→ **Job**:
Locate every line in the items below that contains the word "street", and copy each of those lines in full. Matching is case-sensitive.

→ **Data rows**:
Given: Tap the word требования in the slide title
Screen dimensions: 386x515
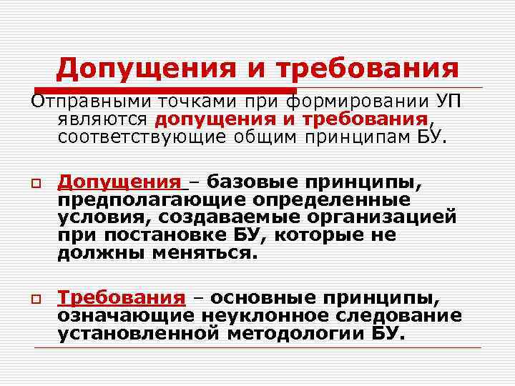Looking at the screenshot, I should coord(366,69).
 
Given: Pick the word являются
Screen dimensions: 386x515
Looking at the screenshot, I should coord(102,118).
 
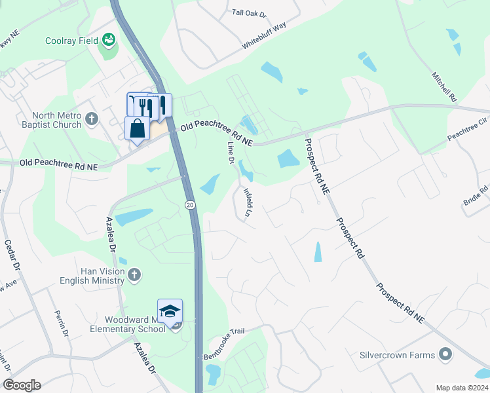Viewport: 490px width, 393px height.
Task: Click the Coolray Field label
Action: click(x=71, y=41)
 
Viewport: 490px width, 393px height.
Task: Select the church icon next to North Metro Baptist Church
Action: click(x=92, y=119)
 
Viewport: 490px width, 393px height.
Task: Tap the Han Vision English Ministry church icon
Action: click(x=134, y=274)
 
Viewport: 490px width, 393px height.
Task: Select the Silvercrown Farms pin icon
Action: click(x=446, y=355)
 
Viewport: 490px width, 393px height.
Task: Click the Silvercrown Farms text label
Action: click(x=397, y=355)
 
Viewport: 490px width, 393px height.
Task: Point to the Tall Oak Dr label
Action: click(x=250, y=13)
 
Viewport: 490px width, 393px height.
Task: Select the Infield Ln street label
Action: click(x=248, y=202)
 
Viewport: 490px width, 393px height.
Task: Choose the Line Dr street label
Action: click(x=230, y=152)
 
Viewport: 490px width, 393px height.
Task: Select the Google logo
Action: click(x=22, y=385)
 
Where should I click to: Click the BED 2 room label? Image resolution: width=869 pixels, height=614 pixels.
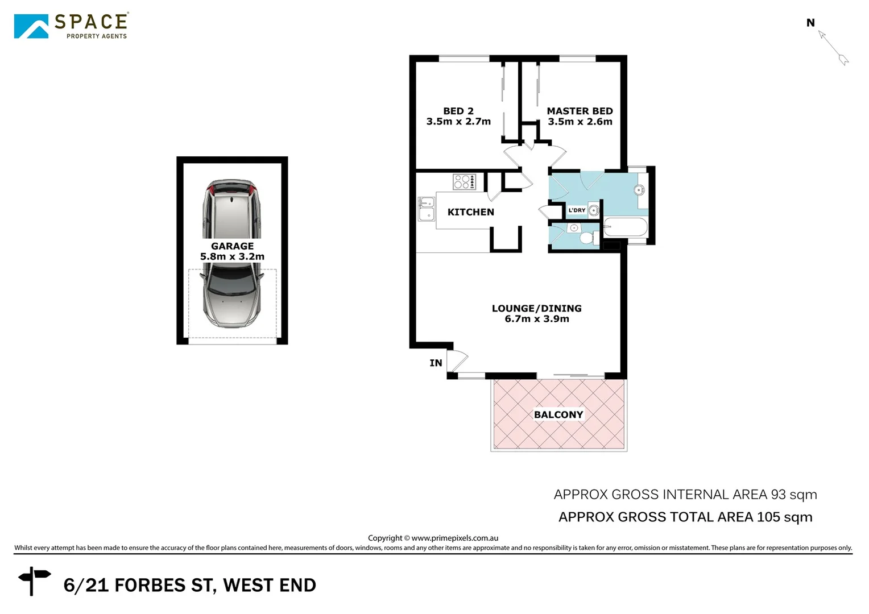click(458, 111)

→ **Task output**:
Task: Select the Infield Ln street label
Task: Choose the Line Dr street label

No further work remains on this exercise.